**MATERIAL FOR THE TASK**

----------

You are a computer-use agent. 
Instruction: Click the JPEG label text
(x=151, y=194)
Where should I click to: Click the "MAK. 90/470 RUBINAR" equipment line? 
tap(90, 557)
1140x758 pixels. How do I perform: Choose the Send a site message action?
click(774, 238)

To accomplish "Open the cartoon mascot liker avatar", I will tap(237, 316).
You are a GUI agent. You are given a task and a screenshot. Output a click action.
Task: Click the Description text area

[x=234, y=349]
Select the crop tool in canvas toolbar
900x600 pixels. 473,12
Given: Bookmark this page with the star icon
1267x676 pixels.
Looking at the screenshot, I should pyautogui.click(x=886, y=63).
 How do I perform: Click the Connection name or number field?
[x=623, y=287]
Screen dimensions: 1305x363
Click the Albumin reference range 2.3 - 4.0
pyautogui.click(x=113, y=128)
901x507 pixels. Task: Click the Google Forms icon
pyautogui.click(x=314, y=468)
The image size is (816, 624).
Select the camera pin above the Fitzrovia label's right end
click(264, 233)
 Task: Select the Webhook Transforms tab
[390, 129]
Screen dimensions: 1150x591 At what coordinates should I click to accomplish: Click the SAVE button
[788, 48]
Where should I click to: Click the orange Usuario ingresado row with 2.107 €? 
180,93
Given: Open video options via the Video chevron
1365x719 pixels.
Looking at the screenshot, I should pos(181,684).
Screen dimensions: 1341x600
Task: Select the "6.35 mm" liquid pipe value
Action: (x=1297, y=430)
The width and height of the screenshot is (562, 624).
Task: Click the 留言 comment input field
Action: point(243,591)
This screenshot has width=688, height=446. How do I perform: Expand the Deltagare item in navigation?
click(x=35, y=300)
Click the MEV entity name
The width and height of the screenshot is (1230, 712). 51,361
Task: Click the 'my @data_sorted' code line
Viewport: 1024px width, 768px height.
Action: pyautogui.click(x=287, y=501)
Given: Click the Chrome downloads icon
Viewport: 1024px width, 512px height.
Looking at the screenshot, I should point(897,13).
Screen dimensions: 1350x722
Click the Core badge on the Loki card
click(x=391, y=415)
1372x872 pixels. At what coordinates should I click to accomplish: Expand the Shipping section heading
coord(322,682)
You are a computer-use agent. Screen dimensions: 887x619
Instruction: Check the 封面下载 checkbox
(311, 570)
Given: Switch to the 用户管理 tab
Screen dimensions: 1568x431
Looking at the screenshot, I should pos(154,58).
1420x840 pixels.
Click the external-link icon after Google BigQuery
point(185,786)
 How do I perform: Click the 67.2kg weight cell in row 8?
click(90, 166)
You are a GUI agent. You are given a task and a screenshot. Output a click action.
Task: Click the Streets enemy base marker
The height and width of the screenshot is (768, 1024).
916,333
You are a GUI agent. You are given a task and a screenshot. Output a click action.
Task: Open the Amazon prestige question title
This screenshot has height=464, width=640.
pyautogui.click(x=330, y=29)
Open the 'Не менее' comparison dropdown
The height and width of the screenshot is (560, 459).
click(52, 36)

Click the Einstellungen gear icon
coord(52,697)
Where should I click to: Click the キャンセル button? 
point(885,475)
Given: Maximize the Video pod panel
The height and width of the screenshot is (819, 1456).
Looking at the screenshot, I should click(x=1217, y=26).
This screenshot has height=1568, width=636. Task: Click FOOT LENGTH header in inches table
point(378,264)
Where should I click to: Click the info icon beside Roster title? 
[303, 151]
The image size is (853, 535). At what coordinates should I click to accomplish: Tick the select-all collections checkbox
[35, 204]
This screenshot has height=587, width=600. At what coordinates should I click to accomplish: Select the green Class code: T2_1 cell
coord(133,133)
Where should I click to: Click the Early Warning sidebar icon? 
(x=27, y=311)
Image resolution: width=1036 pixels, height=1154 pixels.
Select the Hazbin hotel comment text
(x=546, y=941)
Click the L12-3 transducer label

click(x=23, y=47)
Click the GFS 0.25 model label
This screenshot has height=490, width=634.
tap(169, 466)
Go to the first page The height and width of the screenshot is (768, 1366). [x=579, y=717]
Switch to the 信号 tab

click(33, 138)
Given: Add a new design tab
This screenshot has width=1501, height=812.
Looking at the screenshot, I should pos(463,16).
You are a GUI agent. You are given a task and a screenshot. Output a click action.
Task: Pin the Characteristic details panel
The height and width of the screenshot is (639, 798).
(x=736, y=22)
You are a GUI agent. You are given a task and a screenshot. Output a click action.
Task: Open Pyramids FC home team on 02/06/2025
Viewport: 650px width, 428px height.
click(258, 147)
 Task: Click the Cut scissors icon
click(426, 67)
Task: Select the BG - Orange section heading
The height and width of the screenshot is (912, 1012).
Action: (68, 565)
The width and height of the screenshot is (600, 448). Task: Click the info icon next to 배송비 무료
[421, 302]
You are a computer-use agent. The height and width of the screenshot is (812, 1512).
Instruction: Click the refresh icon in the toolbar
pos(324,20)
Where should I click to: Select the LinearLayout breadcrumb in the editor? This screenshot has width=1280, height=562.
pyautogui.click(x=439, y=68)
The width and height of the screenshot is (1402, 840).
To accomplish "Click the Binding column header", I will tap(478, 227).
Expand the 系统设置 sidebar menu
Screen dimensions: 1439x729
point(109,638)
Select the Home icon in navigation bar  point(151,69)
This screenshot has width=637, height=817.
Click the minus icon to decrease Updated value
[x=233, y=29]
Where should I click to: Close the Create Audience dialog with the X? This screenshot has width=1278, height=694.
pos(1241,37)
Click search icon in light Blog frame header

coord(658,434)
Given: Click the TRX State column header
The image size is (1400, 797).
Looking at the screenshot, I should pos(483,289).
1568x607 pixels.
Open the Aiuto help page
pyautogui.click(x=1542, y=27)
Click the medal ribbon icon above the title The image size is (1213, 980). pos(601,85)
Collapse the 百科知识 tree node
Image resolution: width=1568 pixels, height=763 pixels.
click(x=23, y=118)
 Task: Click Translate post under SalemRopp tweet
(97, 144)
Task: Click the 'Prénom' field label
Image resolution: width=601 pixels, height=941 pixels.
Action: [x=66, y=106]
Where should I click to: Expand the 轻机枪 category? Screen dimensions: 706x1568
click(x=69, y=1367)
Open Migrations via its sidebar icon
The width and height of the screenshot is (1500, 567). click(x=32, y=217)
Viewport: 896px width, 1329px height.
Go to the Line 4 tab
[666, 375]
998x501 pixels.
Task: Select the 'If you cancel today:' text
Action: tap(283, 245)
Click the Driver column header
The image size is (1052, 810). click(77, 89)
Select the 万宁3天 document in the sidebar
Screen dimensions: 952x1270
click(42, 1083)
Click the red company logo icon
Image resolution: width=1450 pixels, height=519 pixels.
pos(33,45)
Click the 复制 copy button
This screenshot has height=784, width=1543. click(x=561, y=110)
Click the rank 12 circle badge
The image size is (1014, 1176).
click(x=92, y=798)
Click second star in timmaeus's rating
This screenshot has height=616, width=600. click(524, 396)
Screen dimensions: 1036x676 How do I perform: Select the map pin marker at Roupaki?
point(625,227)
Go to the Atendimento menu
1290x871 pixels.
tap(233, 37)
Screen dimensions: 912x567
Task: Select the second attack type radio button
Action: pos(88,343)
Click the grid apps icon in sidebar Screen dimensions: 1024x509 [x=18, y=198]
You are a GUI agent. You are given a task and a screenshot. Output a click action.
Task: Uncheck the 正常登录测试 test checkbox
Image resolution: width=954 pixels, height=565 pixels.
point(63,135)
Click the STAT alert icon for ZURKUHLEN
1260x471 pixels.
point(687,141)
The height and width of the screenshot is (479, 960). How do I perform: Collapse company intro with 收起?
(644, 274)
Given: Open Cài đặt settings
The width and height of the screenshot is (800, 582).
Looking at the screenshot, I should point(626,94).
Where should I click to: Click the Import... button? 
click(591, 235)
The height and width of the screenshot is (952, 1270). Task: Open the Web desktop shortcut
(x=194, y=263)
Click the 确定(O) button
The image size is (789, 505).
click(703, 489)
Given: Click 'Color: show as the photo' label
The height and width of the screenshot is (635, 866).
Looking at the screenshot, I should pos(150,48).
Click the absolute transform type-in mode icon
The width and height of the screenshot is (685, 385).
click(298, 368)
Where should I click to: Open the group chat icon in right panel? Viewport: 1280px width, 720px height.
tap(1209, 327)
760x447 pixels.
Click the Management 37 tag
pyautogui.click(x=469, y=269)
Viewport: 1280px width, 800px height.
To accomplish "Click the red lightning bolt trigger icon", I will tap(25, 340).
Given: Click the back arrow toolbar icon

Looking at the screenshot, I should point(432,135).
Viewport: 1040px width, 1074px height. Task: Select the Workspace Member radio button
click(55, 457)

----------

Please return each line of the listing above that contains "will".

To accomplish "Open the cartoon mascot liker avatar", I will tap(237, 316).
To accomplish "Click the Binding column header", I will tap(478, 227).
To accomplish "Click the red lightning bolt trigger icon", I will tap(25, 340).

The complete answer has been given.